Fake Drugs Impounded in Tanzania
1.2 million vials of substandard drugs have been impounded in Tanzania by the Food and Drug Authority (TFDA).
1.2 million vials of substandard drugs have been impounded in Tanzania by the Food and Drug Authority (TFDA).
The TFDA impounded vials of injectable counterfeit antibiotics, gentamicin, used to treat E. coli, salmonella, shigella, pneumonia, staphylococcus and pelvic inflammatory disease, among others.
An anonymous tip alerted TFDA Eastern Zone manager, Florent Kyombo, to intervene before large quantities of the medicine were distributed to outlets, reported The Tanzanian Citizen.

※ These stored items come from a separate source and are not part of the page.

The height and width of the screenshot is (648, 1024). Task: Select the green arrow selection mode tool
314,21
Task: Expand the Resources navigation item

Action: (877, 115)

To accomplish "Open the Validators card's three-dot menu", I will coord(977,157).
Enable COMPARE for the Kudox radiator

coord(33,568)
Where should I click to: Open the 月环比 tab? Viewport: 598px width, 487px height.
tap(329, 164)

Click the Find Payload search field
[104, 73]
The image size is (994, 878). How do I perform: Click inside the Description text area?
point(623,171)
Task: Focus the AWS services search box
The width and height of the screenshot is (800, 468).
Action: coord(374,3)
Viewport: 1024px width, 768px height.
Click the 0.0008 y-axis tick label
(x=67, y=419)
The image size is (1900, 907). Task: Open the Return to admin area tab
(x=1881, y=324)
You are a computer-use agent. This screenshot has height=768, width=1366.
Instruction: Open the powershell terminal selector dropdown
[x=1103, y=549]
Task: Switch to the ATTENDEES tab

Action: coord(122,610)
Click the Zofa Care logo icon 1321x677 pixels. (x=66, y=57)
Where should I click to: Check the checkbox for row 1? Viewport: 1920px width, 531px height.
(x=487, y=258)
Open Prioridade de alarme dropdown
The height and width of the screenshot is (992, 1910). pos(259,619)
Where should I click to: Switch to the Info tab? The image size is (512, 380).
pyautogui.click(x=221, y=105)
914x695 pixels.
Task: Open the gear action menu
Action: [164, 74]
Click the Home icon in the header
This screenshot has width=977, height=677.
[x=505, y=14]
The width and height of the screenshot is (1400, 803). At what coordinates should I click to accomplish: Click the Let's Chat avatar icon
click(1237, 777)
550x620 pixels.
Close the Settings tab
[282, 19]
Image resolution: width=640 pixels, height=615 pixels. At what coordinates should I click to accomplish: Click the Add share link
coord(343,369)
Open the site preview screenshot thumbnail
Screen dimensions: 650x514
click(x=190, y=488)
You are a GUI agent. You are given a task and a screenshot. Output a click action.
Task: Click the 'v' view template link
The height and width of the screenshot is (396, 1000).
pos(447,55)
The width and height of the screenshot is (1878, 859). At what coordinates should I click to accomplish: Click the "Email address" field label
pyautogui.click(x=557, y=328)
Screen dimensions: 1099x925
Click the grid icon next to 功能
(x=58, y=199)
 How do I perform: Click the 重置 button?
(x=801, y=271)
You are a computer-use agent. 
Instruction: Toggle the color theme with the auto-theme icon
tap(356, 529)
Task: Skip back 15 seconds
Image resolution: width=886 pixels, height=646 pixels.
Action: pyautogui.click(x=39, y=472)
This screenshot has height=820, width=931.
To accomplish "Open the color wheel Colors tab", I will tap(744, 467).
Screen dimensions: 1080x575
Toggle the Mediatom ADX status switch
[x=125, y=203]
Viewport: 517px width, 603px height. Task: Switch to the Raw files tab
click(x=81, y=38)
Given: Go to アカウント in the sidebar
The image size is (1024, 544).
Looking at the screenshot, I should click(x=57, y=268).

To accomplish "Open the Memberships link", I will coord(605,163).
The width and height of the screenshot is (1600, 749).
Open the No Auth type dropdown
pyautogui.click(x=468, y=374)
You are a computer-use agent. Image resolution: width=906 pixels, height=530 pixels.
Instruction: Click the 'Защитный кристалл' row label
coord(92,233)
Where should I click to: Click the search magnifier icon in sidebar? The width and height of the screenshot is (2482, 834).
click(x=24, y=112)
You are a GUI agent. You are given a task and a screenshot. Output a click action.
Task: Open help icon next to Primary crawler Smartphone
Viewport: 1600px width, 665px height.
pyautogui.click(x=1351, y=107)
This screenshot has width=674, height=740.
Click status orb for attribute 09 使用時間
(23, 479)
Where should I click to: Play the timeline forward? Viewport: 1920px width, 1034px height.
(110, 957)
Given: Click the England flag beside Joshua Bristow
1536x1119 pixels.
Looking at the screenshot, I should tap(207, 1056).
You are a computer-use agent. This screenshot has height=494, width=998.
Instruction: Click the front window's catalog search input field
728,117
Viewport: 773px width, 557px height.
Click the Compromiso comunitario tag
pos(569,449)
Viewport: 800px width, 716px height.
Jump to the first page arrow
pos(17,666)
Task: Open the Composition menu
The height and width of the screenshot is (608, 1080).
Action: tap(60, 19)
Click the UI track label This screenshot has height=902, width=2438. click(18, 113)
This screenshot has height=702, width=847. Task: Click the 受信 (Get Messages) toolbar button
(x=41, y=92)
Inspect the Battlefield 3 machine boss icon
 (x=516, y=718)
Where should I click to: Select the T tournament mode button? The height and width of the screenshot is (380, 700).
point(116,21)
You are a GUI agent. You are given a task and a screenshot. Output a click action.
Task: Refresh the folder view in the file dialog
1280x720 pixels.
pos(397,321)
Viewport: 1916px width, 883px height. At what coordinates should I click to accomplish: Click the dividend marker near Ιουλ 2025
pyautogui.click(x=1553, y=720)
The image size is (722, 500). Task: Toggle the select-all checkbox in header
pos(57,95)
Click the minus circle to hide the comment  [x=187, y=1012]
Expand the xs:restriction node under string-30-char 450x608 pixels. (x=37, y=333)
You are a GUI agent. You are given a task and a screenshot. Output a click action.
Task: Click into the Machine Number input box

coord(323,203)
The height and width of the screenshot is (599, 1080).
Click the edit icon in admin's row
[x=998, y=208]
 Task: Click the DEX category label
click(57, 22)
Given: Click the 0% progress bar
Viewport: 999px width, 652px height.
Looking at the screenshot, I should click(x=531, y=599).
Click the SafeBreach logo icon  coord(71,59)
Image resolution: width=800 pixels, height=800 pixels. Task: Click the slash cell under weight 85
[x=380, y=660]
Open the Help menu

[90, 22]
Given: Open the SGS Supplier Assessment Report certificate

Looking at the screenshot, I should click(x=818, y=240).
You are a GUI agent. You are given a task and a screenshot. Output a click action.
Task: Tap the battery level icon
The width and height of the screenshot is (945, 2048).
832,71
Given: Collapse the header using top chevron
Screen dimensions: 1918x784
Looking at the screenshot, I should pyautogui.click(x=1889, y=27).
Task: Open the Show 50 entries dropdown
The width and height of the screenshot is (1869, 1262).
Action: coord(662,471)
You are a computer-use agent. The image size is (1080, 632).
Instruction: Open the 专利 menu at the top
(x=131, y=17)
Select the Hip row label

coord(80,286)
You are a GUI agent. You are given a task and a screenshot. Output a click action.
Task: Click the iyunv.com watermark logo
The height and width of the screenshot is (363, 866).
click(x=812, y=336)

He said the labels on the bottles were erasable.
“Having a label that is difficult to remove or erase is one of conditions and guidelines used to distinguish fake from genuine products,” he continued adding that traders could falsify any information to increase their profit like extending the expiration date beyond the actual date, or changing the medicine’s name to a more profitable product.
“Failure to observe one guideline is enough to merit removal of a product from the market… we don’t have to incur other costs in doing laboratory tests,” he insisted. Though 1.2 million vias were removed, the largest action in TFDA history, 37,000 vials of the suspect medicine are reported to be in the public market.
TFDA has directed the manufacturer to immediately recall and withdraw all the vials it may have already distributed to the market. Kyombo said that all the banned vials would be destroyed under TFDA supervision.